▶ _Задание A_: Перепишите строки списка, начиная со строки, где стоит «Describe the element», и заканчивая концом списка, заменив «Locate» на «Find» и ничего больше не меняя. Изображения в ответ не включайте.

-------- Текст --------

Всадники. Аристофан

  Поэт Аристофан хотел мира; поэтому-то он и сделал всад­ников хором своей комедии. Всад­ники — это не просто конники: так назы­ва­лось в Афинах целое сословие — те, у кого хватало денег, чтобы держать боевого коня. Это были люди состо­я­тельные, имели за городом небольшие поме­стья, жили доходом с них и хотели, чтобы Афины были мирным замкнутым сель­ско­хо­зяй­ственным госу­дар­ством.
 

  Всадники высту­пали двумя полу­хо­риями и, чтобы было смешнее, скакали на игру­шечных дере­вянных лошадках. А перед ними актеры разыг­ры­вали шутов­скую пародию на афин­скую поли­ти­че­скую жизнь. Хозяин госу­дар­ства — старик Народ, дряхлый, ленивый и выживший из ума, а его обха­жи­вают и улещают хитрые поли­ти­каны-дема­гоги: кто угод­ливее, тот и сильнее. На сцене их четверо: двух зовут насто­я­щими именами, Никий и Демо­сфен, третьего зовут Кожевник (насто­ящее имя ему Клеон), а четвер­того зовут Колбасник (этого глав­ного героя Аристофан выдумал сам).

-------- Исходный список --------

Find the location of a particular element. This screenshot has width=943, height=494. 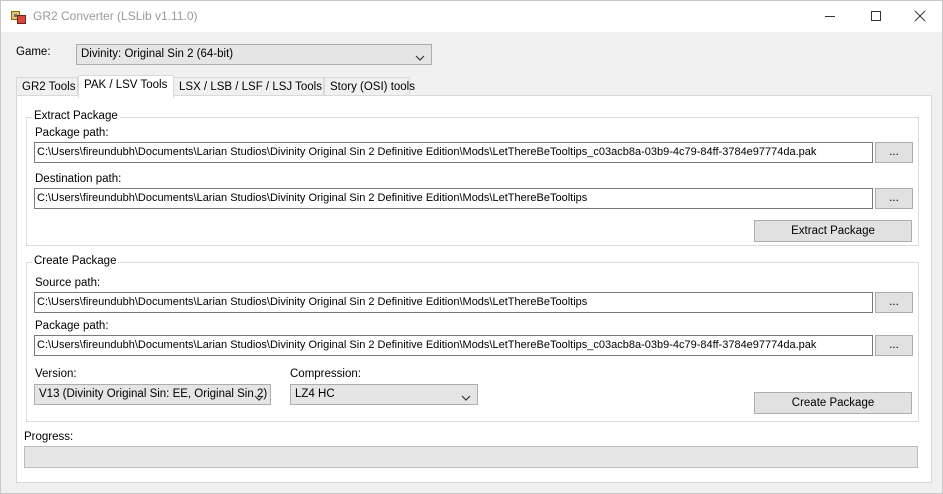

tab-label: GR2 Tools is located at coordinates (49, 87).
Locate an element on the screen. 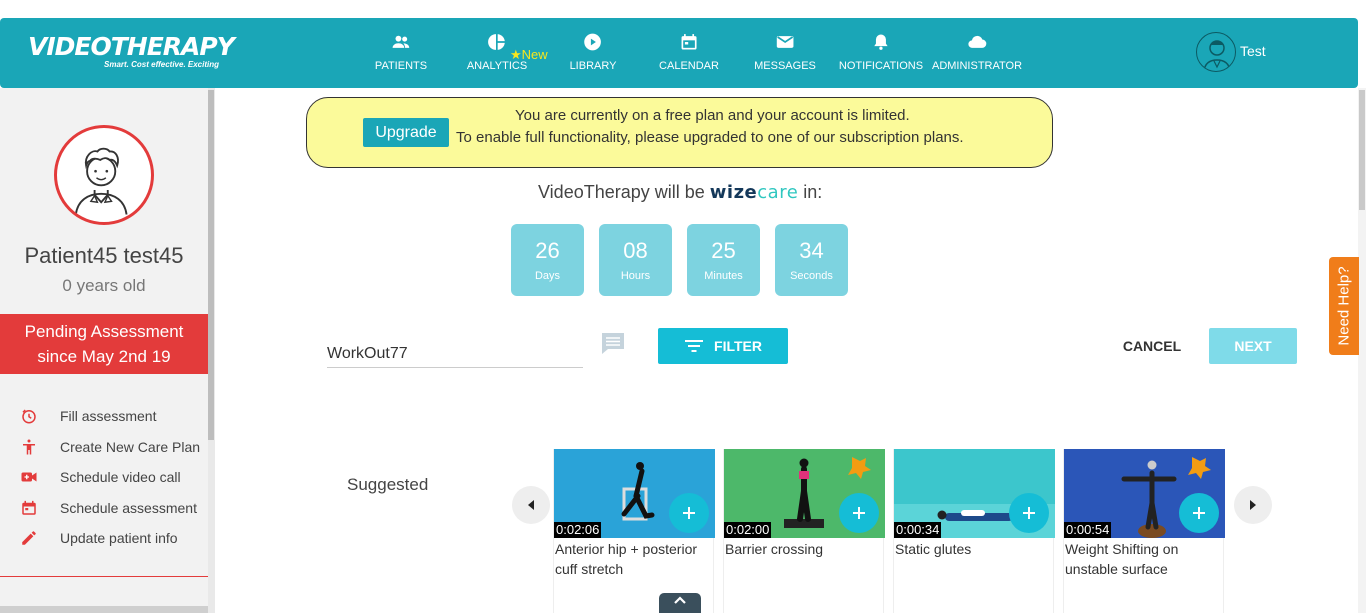  user-menu: Test is located at coordinates (1231, 52).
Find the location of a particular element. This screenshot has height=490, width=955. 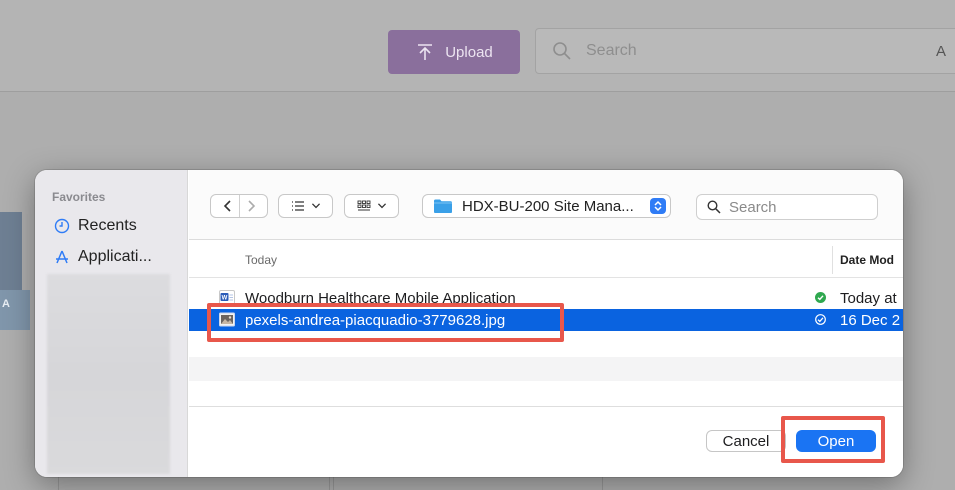

list-view-button is located at coordinates (306, 206).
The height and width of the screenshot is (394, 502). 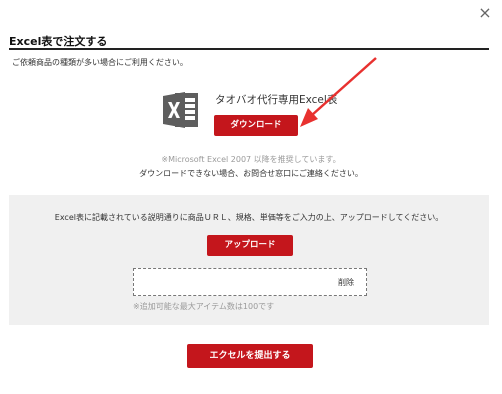 What do you see at coordinates (256, 126) in the screenshot?
I see `download-button: ダウンロード` at bounding box center [256, 126].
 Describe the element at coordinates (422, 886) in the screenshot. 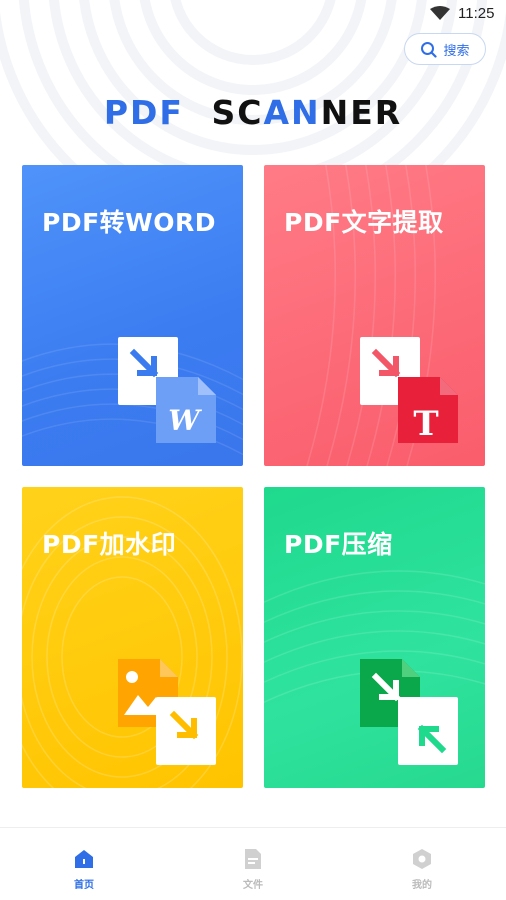

I see `tab-label: 我的` at that location.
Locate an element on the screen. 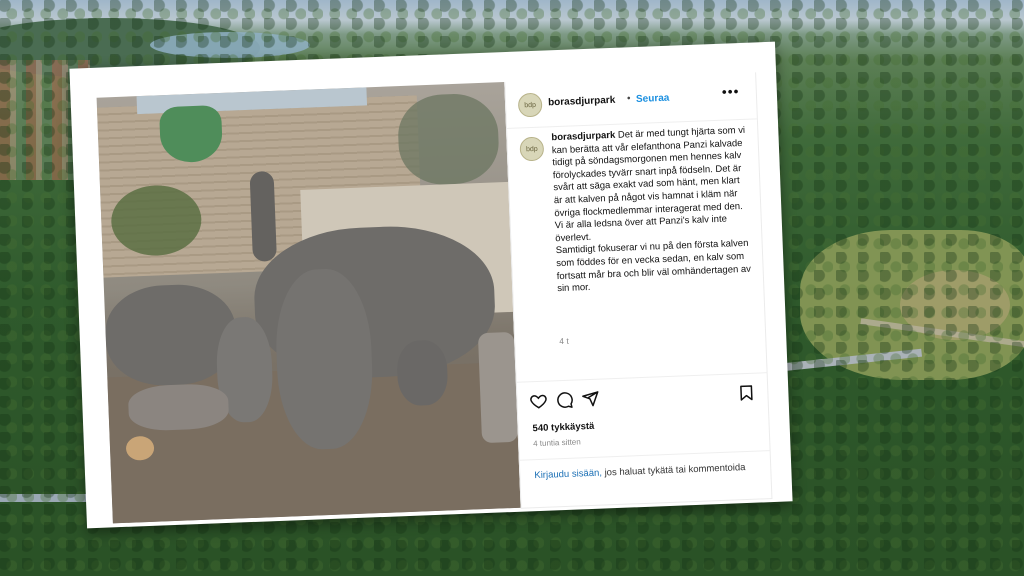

--------

▶ _Задание B_: Скопируйте без изменений отрывок из текста о комедии «Всадники», начиная со слов «Поэт Аристофан хотел» и заканчивая словами «замкнутым сель­ско­хо­зяй­ственным госу­дар­ством.».

▶ _Решение A_:
 Describe the element at coordinates (422, 886) in the screenshot. 

I see `tab-label: 我的` at that location.
Find an element on the screen. 

▶ _Решение B_:
Поэт Аристофан хотел мира; поэтому-то он и сделал всад­ников хором своей комедии. Всад­ники — это не просто конники: так назы­ва­лось в Афинах целое сословие — те, у кого хватало денег, чтобы держать боевого коня. Это были люди состо­я­тельные, имели за городом небольшие поме­стья, жили доходом с них и хотели, чтобы Афины были мирным замкнутым сель­ско­хо­зяй­ственным госу­дар­ством.